[O QUE FAZER]:
[A] Responda com base no texto sobre os pogroms na Ucrânia:
(i) Qual é o significado da palavra russa "pogrom"?
(ii) De quantos pogroms na Ucrânia há relatos?
(iii) Em que ano ocorreu o pogrom de Kishinev?
[B] Traduza para o inglês esta frase do texto sobre os pogroms na Ucrânia: "Eles aconteceram em diversas épocas e foram levados a cabo tanto pelos ucranianos quanto pelos russos, sempre com apoio dos próprios governos e sem que nenhuma autoridade se pronunciasse para defender os judeus."

[TEXTO FORNECIDO]:
====
Os
atentados antissemitas na Ucrânia e os demais acontecimentos que
recentemente colocaram o país no foco da atenção mundial nos lembram
de uma tradição histórica da região, com seus inúmeros e sangrentos
"pogroms".
A palavra russa "pogrom" significa "massacre". São
ataques acompanhados de destruição, assassinato e roubo, perpetrados
por uma parte da população contra outra. Houve "pogroms" em
praticamente todas as cidades ucranianas, em especial em Kiev,
Odessa e Kishinev.
Massas enfurecidas lançavam-se sobre os
judeus, queimando suas casas e lojas, assassinando milhares de
homens, mulheres e crianças e deixando famílias ao desabrigo. Há
relatos de mais de 660 "pogroms" na Ucrânia.
Eles aconteceram
em diversas épocas e foram levados a cabo tanto pelos ucranianos
quanto pelos russos, sempre com apoio dos próprios governos e sem
que nenhuma autoridade se pronunciasse para defender os
judeus.
O mais célebre foi o "pogrom" de Kishinev, em 1903.
Foram então espalhados panfletos pela cidade conclamando o povo para
o massacre. Durante três dias as ruas ficaram cobertas de sangue.
Para que os bebês não fossem estraçalhados e atirados pelas janelas
pela população enfurecida, as mães judias os escondiam dentro de
acolchoados de plumas, onde acabavam morrendo
sufocados.
====
[DADOS DE ORIGEM]:
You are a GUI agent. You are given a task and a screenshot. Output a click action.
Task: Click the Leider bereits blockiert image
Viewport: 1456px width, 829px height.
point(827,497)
====
[RESPOSTAS POR TAREFA]:
[A]
(i) Significa "massacre".
(ii) De mais de 660.
(iii) Em 1903.

[B] They took place at various times and were carried out by both Ukrainians and Russians, always with the support of their own governments and without any authority speaking out to defend the Jews.